Exercise input:
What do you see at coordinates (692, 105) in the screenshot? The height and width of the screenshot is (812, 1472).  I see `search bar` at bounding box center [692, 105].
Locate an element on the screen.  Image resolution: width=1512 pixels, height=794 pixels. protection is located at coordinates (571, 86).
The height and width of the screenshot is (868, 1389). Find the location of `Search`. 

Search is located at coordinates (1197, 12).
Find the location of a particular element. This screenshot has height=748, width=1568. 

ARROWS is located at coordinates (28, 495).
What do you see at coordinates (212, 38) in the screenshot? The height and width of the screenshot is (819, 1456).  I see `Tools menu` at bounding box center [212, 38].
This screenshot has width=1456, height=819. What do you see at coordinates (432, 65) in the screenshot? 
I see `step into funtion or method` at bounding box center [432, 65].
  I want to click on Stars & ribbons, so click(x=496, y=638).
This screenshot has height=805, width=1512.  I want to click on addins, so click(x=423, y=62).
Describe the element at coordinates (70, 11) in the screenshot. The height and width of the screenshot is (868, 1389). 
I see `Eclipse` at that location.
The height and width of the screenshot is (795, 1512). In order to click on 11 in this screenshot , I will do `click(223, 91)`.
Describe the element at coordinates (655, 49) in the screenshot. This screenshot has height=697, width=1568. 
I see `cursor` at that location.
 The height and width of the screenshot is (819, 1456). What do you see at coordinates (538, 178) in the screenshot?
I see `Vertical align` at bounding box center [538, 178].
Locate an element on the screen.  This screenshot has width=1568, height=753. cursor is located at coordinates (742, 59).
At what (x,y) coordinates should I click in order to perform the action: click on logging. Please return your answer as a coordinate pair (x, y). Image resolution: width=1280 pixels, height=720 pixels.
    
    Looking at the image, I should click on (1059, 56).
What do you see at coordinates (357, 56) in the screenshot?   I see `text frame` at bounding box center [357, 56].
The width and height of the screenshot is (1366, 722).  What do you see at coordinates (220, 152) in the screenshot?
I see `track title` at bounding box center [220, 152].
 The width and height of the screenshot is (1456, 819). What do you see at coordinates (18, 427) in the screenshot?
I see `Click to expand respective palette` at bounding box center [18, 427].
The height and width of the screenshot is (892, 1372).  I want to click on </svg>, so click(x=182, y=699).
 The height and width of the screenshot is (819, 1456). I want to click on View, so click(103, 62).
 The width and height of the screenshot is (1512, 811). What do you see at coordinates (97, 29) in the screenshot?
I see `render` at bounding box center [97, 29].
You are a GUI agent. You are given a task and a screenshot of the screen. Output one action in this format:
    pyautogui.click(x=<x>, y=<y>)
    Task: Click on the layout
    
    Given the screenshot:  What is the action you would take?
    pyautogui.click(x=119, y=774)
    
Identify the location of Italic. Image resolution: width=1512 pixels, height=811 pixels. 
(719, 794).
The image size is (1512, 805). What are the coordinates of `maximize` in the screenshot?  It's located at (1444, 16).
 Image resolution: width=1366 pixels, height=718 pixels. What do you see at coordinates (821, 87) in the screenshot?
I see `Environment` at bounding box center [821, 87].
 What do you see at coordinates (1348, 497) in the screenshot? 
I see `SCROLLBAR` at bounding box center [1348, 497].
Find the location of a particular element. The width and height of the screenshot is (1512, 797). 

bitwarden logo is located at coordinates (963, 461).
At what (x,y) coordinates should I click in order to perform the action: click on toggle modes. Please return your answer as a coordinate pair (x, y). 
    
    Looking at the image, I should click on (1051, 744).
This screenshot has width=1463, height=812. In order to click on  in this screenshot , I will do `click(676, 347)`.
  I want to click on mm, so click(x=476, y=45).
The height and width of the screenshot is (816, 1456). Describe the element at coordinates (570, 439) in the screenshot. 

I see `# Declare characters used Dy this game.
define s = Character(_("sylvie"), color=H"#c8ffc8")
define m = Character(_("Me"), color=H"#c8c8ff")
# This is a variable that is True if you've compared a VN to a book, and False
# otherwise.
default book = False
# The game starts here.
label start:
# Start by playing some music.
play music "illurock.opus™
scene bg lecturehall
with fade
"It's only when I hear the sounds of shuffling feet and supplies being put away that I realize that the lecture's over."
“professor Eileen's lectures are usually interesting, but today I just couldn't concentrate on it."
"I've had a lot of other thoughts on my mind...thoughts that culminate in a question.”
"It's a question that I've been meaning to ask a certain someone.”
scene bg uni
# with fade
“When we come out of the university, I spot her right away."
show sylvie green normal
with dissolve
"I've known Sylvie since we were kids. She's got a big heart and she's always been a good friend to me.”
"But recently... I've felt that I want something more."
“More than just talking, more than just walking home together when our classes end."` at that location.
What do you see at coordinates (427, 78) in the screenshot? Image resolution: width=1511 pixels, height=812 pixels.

Problem requirements: Write out every one of the items above, word for word, with nothing changed.

Task result:
What do you see at coordinates (692, 105) in the screenshot? The height and width of the screenshot is (812, 1472).  I see `search bar` at bounding box center [692, 105].
Locate an element on the screen.  Image resolution: width=1512 pixels, height=794 pixels. protection is located at coordinates (571, 86).
The height and width of the screenshot is (868, 1389). Find the location of `Search`. 

Search is located at coordinates (1197, 12).
Find the location of a particular element. This screenshot has height=748, width=1568. 

ARROWS is located at coordinates (28, 495).
What do you see at coordinates (212, 38) in the screenshot? The height and width of the screenshot is (819, 1456).  I see `Tools menu` at bounding box center [212, 38].
This screenshot has width=1456, height=819. What do you see at coordinates (432, 65) in the screenshot? 
I see `step into funtion or method` at bounding box center [432, 65].
  I want to click on Stars & ribbons, so click(x=496, y=638).
This screenshot has height=805, width=1512.  I want to click on addins, so click(x=423, y=62).
Describe the element at coordinates (70, 11) in the screenshot. The height and width of the screenshot is (868, 1389). 
I see `Eclipse` at that location.
The height and width of the screenshot is (795, 1512). In order to click on 11 in this screenshot , I will do `click(223, 91)`.
Describe the element at coordinates (655, 49) in the screenshot. This screenshot has height=697, width=1568. 
I see `cursor` at that location.
 The height and width of the screenshot is (819, 1456). What do you see at coordinates (538, 178) in the screenshot?
I see `Vertical align` at bounding box center [538, 178].
Locate an element on the screen.  This screenshot has width=1568, height=753. cursor is located at coordinates (742, 59).
At what (x,y) coordinates should I click in order to perform the action: click on logging. Please return your answer as a coordinate pair (x, y). Image resolution: width=1280 pixels, height=720 pixels.
    
    Looking at the image, I should click on (1059, 56).
What do you see at coordinates (357, 56) in the screenshot?   I see `text frame` at bounding box center [357, 56].
The width and height of the screenshot is (1366, 722).  What do you see at coordinates (220, 152) in the screenshot?
I see `track title` at bounding box center [220, 152].
 The width and height of the screenshot is (1456, 819). What do you see at coordinates (18, 427) in the screenshot?
I see `Click to expand respective palette` at bounding box center [18, 427].
The height and width of the screenshot is (892, 1372).  I want to click on </svg>, so click(x=182, y=699).
 The height and width of the screenshot is (819, 1456). I want to click on View, so click(103, 62).
 The width and height of the screenshot is (1512, 811). What do you see at coordinates (97, 29) in the screenshot?
I see `render` at bounding box center [97, 29].
You are a GUI agent. You are given a task and a screenshot of the screen. Output one action in this format:
    pyautogui.click(x=<x>, y=<y>)
    Task: Click on the layout
    
    Given the screenshot:  What is the action you would take?
    pyautogui.click(x=119, y=774)
    
Identify the location of Italic. Image resolution: width=1512 pixels, height=811 pixels. 
(719, 794).
The image size is (1512, 805). What are the coordinates of `maximize` in the screenshot?  It's located at (1444, 16).
 Image resolution: width=1366 pixels, height=718 pixels. What do you see at coordinates (821, 87) in the screenshot?
I see `Environment` at bounding box center [821, 87].
 What do you see at coordinates (1348, 497) in the screenshot? 
I see `SCROLLBAR` at bounding box center [1348, 497].
Find the location of a particular element. The width and height of the screenshot is (1512, 797). 

bitwarden logo is located at coordinates (963, 461).
At what (x,y) coordinates should I click in order to perform the action: click on toggle modes. Please return your answer as a coordinate pair (x, y). 
    
    Looking at the image, I should click on (1051, 744).
This screenshot has width=1463, height=812. In order to click on  in this screenshot , I will do `click(676, 347)`.
  I want to click on mm, so click(x=476, y=45).
The height and width of the screenshot is (816, 1456). Describe the element at coordinates (570, 439) in the screenshot. 

I see `# Declare characters used Dy this game.
define s = Character(_("sylvie"), color=H"#c8ffc8")
define m = Character(_("Me"), color=H"#c8c8ff")
# This is a variable that is True if you've compared a VN to a book, and False
# otherwise.
default book = False
# The game starts here.
label start:
# Start by playing some music.
play music "illurock.opus™
scene bg lecturehall
with fade
"It's only when I hear the sounds of shuffling feet and supplies being put away that I realize that the lecture's over."
“professor Eileen's lectures are usually interesting, but today I just couldn't concentrate on it."
"I've had a lot of other thoughts on my mind...thoughts that culminate in a question.”
"It's a question that I've been meaning to ask a certain someone.”
scene bg uni
# with fade
“When we come out of the university, I spot her right away."
show sylvie green normal
with dissolve
"I've known Sylvie since we were kids. She's got a big heart and she's always been a good friend to me.”
"But recently... I've felt that I want something more."
“More than just talking, more than just walking home together when our classes end."` at that location.
What do you see at coordinates (427, 78) in the screenshot? Image resolution: width=1511 pixels, height=812 pixels.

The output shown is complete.